▼

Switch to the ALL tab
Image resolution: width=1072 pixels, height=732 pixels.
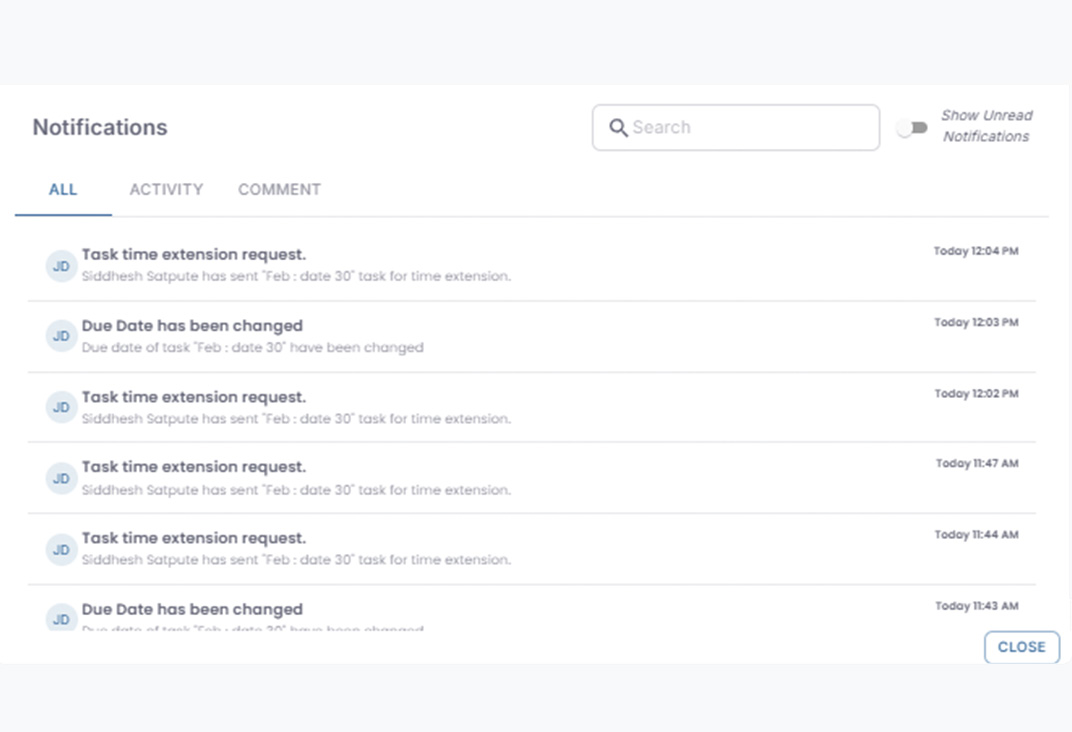tap(63, 189)
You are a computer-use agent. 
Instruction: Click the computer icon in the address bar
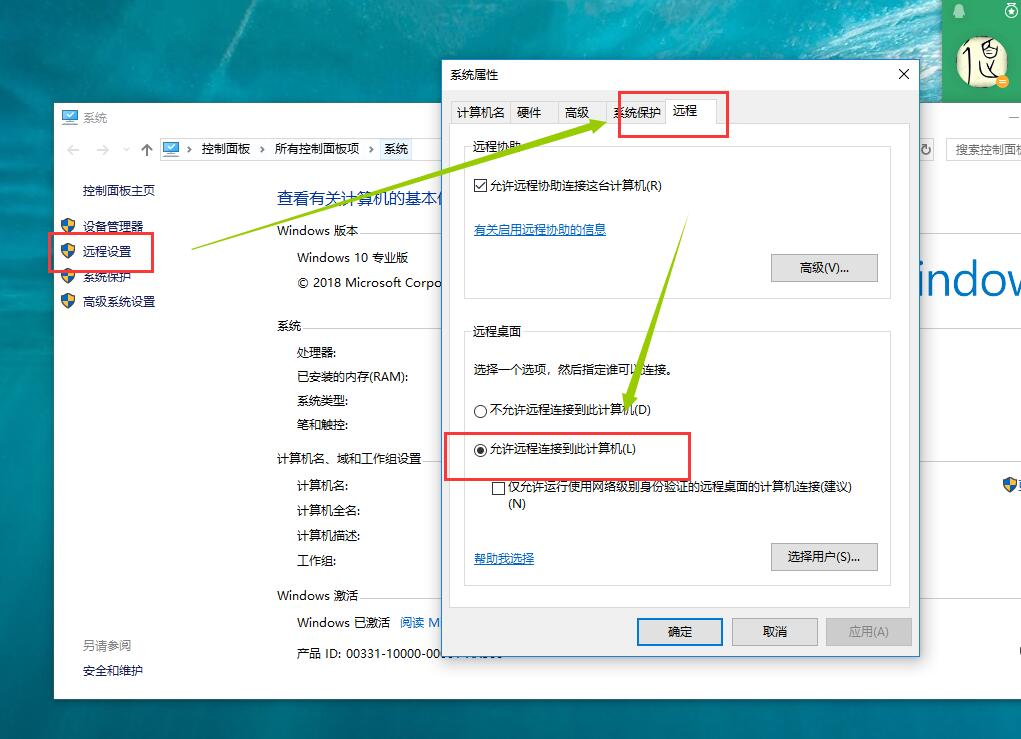(x=171, y=147)
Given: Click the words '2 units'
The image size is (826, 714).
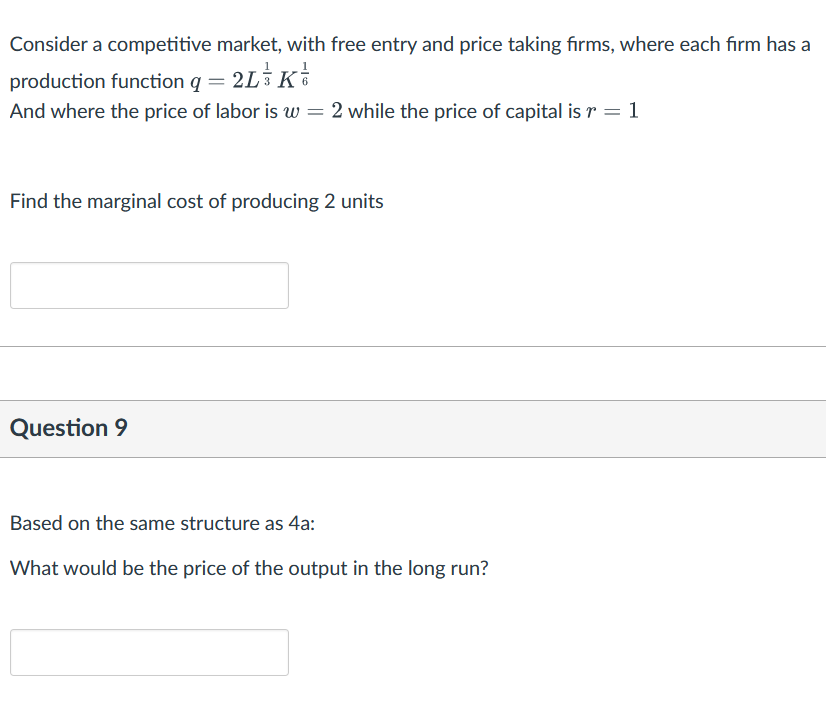Looking at the screenshot, I should click(353, 202).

▲

What the task requires: The images are to be left out; every line above should be set down exactly.

Task solution:
Switch to the ALL tab
Image resolution: width=1072 pixels, height=732 pixels.
tap(63, 189)
You are a computer-use agent. 
Instruction: Click the computer icon in the address bar
(x=171, y=147)
Given: Click the words '2 units'
The image size is (826, 714).
Looking at the screenshot, I should click(353, 202).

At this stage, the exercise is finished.